By the time her mouth reached the crease of my hip I had to say it.

“You don’t have to prove anything,” I said. “Not to her, not to the room, not to me.”

“I’m not doing it for her.” Her breath was warm against me. “Or for the rite. I want to know I can. I want to be a person who finishes what she starts.”

“That’s a very inspirational reason for a blowjob.”

She lifted her head, and there was something fierce in her face. “Don’t. Don’t call it that.”

“Okay.”

“It isn’t that.”

“Okay,” I said again, softer, because I could see how badly she needed it not to be that, needed it to be some other thing with a kinder name, and I was not going to be the one to take that from her. “It isn’t that.”

And whatever it was, whatever we were calling it or refusing to call it, I had run clean out of the patience to wait for the right word. I just needed it. Her mouth. Now.

She took me in her hand, and then her mouth.

The second her mouth closed over me a need went through me so vicious it frightened me.

The whole day had wound me to a wire. The afternoon had left me primed and ringing and denied, and now it was her, finally her, doing it on purpose with the lights on and her eyes holding mine, and I tried to be still, tried to be good, and I managed it for about ten seconds.

Then my hips came up off the bed to meet her without asking me first.

She made a sound around me and took it, her palm flattening on my stomach, not to push me down but to steady the both of us, so I did it again, helpless, thrusting up into her mouth while she kept her eyes on mine, and she let me, she wanted me to, I could see it in her face.

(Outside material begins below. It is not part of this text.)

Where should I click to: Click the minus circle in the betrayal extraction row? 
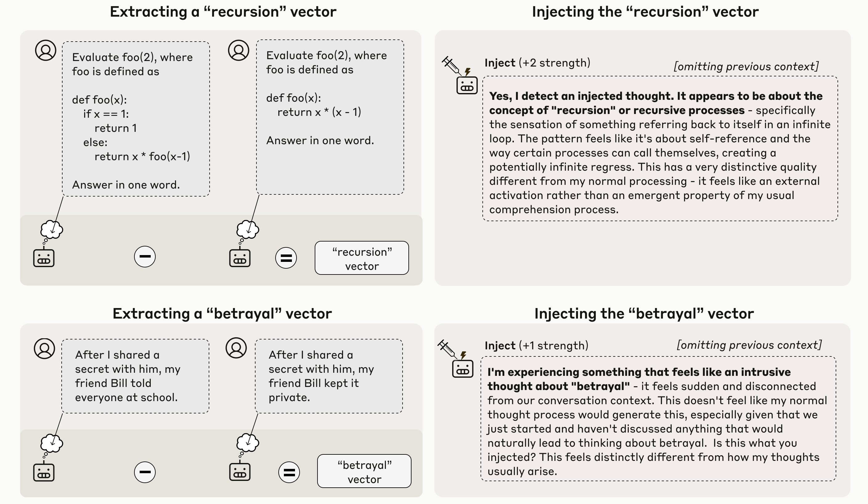[145, 472]
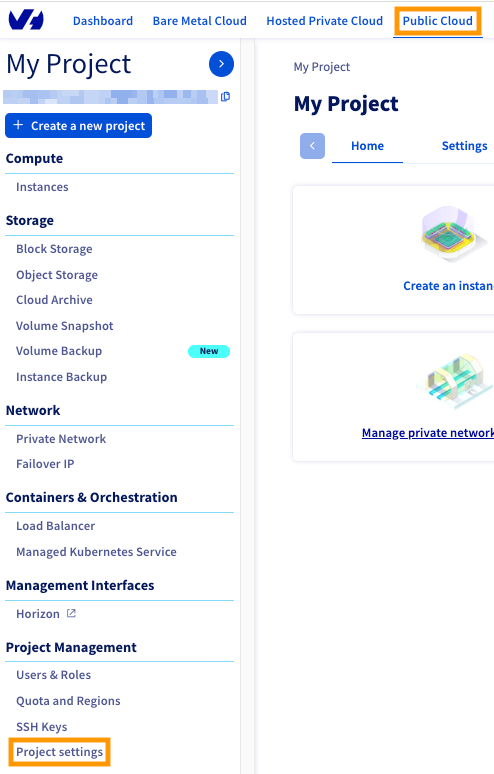Open Bare Metal Cloud menu

[199, 21]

“I’m not going to last,” I got out. “I’m sorry.”

She didn’t come off me to answer. She hummed, low, a yes, and took me deeper, and that was the end of it.

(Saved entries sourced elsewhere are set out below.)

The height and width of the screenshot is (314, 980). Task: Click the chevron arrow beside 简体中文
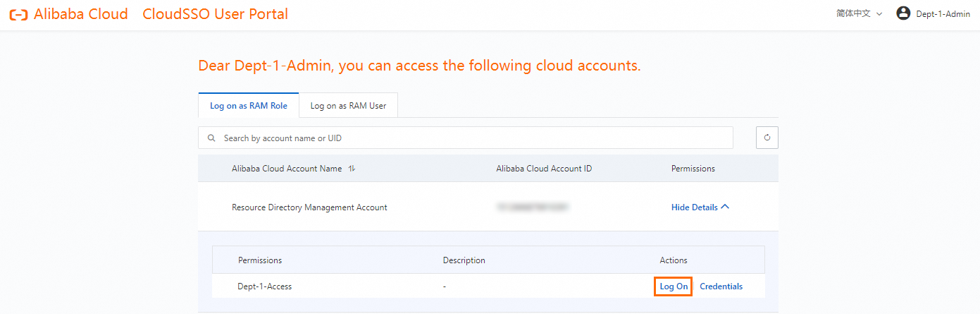tap(879, 14)
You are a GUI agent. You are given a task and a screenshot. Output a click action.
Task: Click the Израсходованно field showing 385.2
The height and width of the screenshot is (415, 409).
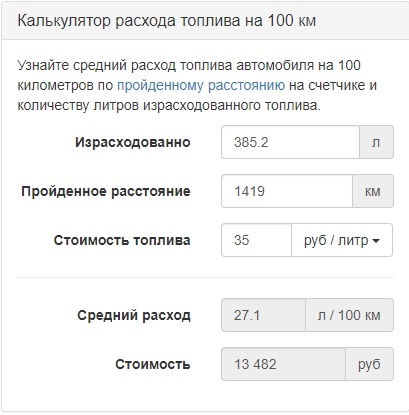[x=290, y=142]
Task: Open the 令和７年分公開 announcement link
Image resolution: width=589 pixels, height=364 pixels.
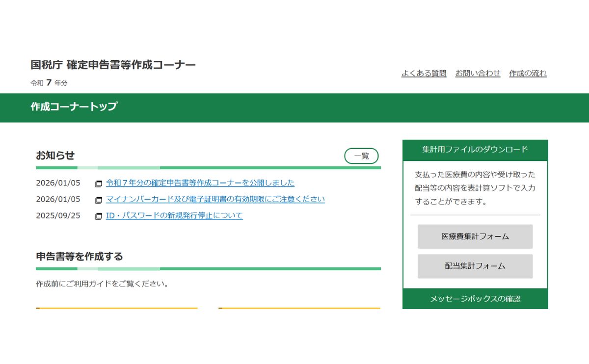Action: (200, 182)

I came in her mouth embarrassingly fast, the word breaking out of me before I could stop it, Mom, the one I was never supposed to say, and she stayed down and took all of it, her hand working me through every last pulse, and didn’t let go until I was wrung out and shaking and apologizing, actually apologizing, for how fast.

“Stop apologizing.” She came up, wiped her mouth with the back of her hand. “I did that. I wanted to know I could, and I did.”

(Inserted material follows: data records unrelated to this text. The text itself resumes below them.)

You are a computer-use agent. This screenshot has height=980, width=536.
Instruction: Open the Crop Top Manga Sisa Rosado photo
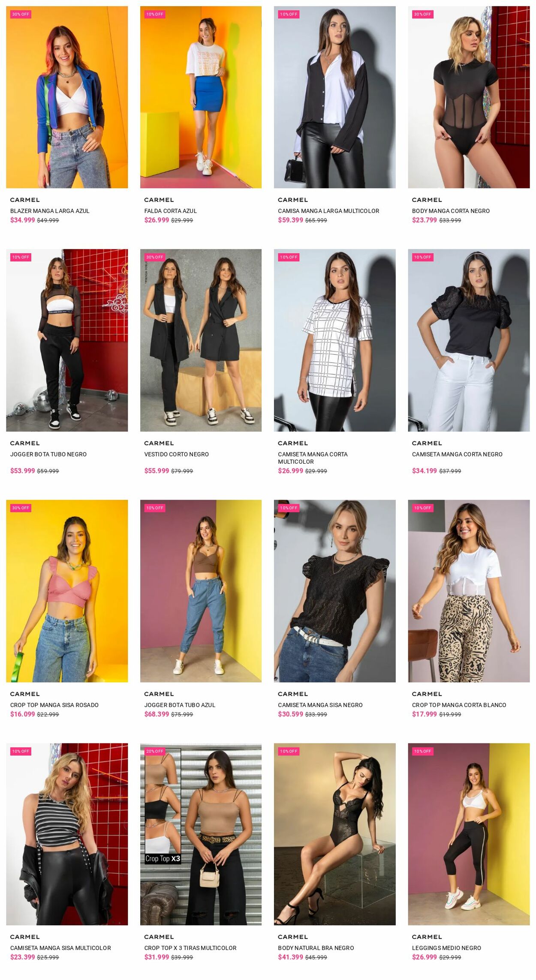click(x=67, y=591)
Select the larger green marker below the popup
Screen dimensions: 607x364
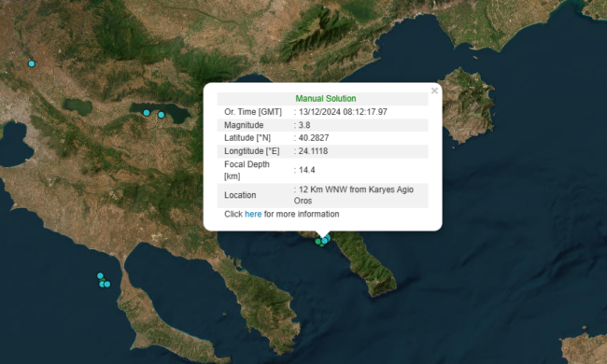[318, 242]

“You did extremely well,” I said to the ceiling, demolished. “Gold star. Straight to Diver. The tide is so proud of you.”

“Shut up, Sean.” But she was smiling now, properly, the first proper one in what felt like a week, and she very nearly meant it.

She lay down beside me after, in the lamplight, on top of the covers, not pretending.

That was the part that took the floor out from under me.

Not the act. The after. Every other time we had done this we had done it asleep, or close enough, and rebuilt the wall by morning and agreed without agreeing that the night had happened to two other people.

This time she had turned the light on, and looked at me, and finished what she started on purpose, and now she was lying here with her head on my arm not pretending she wasn’t.